YOUR OBJECTIVE: Show every line of the records below that contains the word "will".

Collection entries:
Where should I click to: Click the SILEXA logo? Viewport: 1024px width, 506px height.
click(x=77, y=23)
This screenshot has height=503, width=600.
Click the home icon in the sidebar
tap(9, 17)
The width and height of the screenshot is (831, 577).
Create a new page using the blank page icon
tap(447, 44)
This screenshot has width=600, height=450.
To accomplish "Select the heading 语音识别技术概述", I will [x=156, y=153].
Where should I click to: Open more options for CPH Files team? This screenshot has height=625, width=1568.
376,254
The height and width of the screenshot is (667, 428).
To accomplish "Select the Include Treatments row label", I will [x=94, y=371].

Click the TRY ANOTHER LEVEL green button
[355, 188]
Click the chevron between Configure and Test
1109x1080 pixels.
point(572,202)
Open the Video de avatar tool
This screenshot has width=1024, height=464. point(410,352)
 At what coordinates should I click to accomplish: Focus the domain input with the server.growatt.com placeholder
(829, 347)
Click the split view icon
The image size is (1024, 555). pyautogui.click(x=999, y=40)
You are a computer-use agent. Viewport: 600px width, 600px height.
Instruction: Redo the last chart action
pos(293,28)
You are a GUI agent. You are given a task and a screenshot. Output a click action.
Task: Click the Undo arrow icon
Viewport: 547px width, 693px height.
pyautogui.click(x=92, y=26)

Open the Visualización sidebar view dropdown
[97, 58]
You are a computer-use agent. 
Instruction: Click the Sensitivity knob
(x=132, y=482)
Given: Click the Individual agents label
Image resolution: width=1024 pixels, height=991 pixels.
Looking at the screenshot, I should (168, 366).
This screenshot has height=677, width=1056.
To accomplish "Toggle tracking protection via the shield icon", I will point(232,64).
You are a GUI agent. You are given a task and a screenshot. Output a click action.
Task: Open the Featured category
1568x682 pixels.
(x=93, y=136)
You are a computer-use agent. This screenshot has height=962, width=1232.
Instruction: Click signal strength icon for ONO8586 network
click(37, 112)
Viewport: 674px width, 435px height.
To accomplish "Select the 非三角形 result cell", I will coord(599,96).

WRITTEN SOLUTION:
To accomplish "Select the heading 语音识别技术概述", I will [x=156, y=153].
To accomplish "Select the Include Treatments row label", I will [x=94, y=371].
To accomplish "Toggle tracking protection via the shield icon", I will point(232,64).
To accomplish "Select the 非三角形 result cell", I will coord(599,96).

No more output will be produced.